The effects of loss aversion when choosing between political candidates

copyright by Arthur Chambers

In late 1993, the New York Times published an article about a study done at Fordham University on social well-being. The study's conclusion was that Americans' confidence in their quality of life was "strikingly low" (New York Times, 1993). Two important measures that help make up the quality of life index are purchasing power and leisure. Both have shown steady decreases in the last few years (St. Louis Post, 1995; Atlanta Constitution, 1993). Even though people are working longer and harder for less money, they seem reluctant to get serious about demanding a change in the current state of affairs. One way to demand change is to vote at every election. In spite of this, only 38.7% of the eligible population voted in the 1994 elections (Washington Post, 1994). Moreover, those who did vote did not venture outside the traditional choices of democrat and republican. This despite enduring mistrust of these politicians and the perception that they do not serve the common person. Can the study of decision making comment on these issues? The author thinks so. Specifically, an argument can be made that people's aversion to loss will preclude any radical change in the type of politicians elected to office. It is predicted from this notion that quality of life for a majority of Americans will have to decline significantly more for candidates outside the current choices to be elected.

Kahneman and Tversky define loss aversion as the disutility of giving up an object being greater than the utility associated with acquiring it (Kahneman, Tversky, 1984). This means losing something is felt more than gaining it. Thus, the sum of people's individual decision making preferences will tend keep the electorate within the traditional bounds when choosing between candidates. Although people are not content with the present alternatives, voting for someone outside the political mainstream provides more perceived disutility than the utility gained by trying someone new. In this way, abrupt shifts by the majority along the political spectrum rarely take place. Moreover, a candidate seen as outside the traditional bounds can, at the present, only expect to serve as a spoiler. Ross Perot is an example of this. As a candidate on the right side of the political spectrum, he stole votes from George Bush thereby putting Bill Clinton into the White House.

It is noteworthy that Colin Powell is being considered a serious alternative for president should he decide to run. This speaks to the growing discontentment with the status quo. However, owing to people's loss aversion, the chances of his election are quite low.

Added to the above discussion is the fact that declines in quality

of life happen over time. People thus have a chance to accommodate these changes and incorporate them into their perception of the status quo. This helps to reinforce the disutility of big changes in leadership.
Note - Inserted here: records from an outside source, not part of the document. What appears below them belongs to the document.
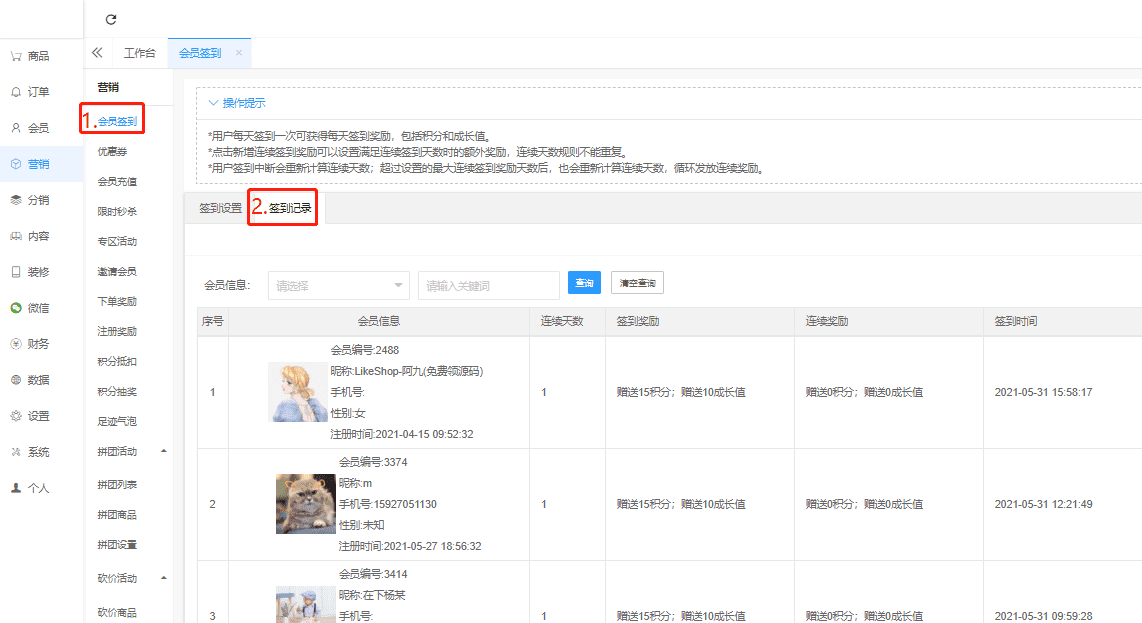1142x623 pixels.
Task: Click the refresh icon in top bar
Action: point(111,19)
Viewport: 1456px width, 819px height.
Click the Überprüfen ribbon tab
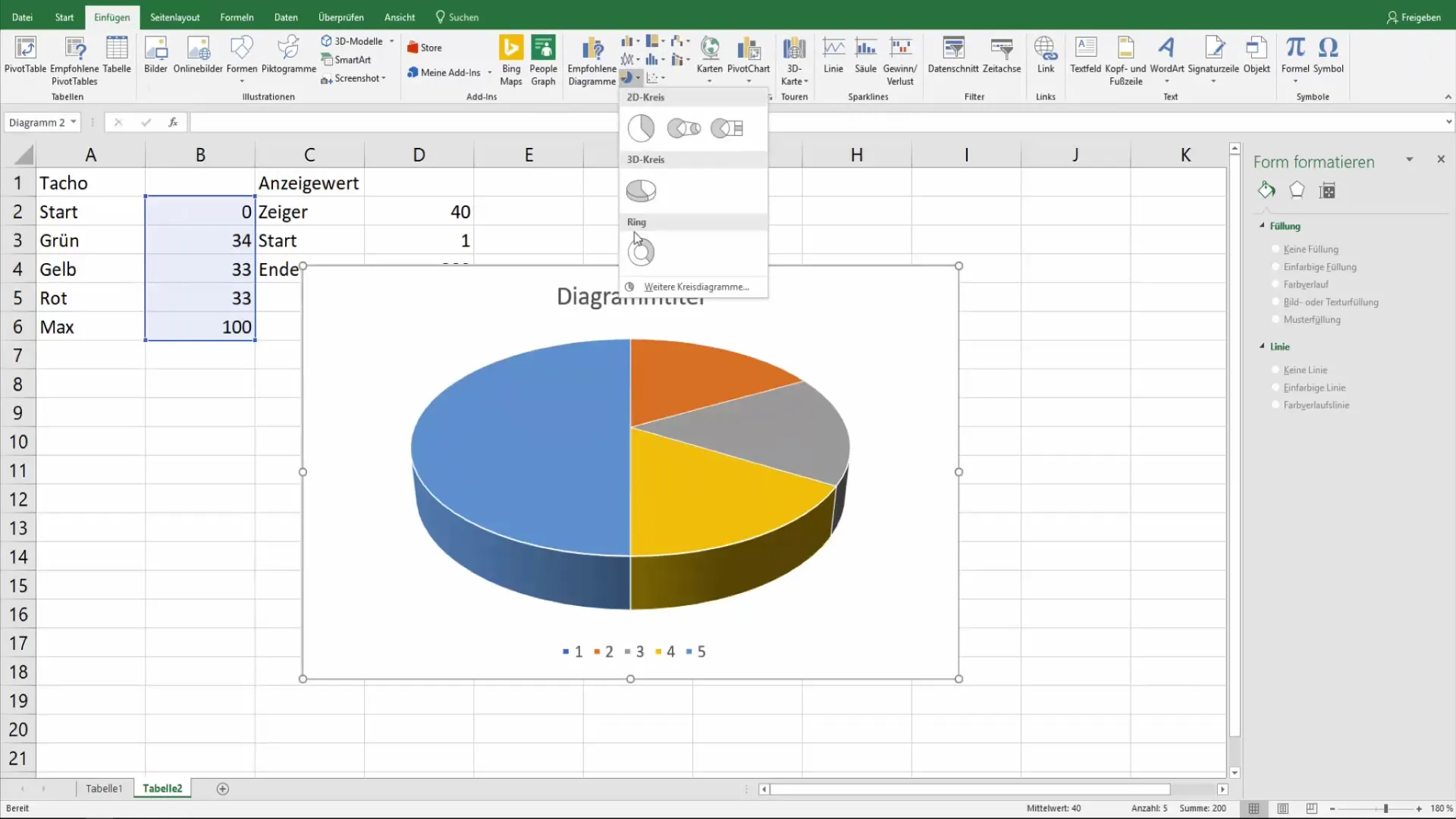[341, 17]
Hence, prolonged declines that sum to drastic reductions in the quality of life are needed to fuel the utility of non-traditional political candidates.

So, because people weight loss more heavily than gain, abrupt changes in leadership will not be seen. This loss aversion will force people to suffer a much larger decline in quality of life than would be the case with a more equitable treatment of loss and gain. As the old wisdom goes, things will get worse before they get better.

References

Atlanta Constitution, 1993, April 7, section A, page 11, column 2.

Kahneman, D., & Tversky, A. (1984). Choices, values, and frames. American Psychologist, 39, 341-350.

New York Times, 1993, October 18, section B, page 7, column 4.

St. Louis Post-Dispatch, 1995, February 8, section B, page 7, column 2.

Washingtion Post, 1994, November 12, section A, page 3, column 4.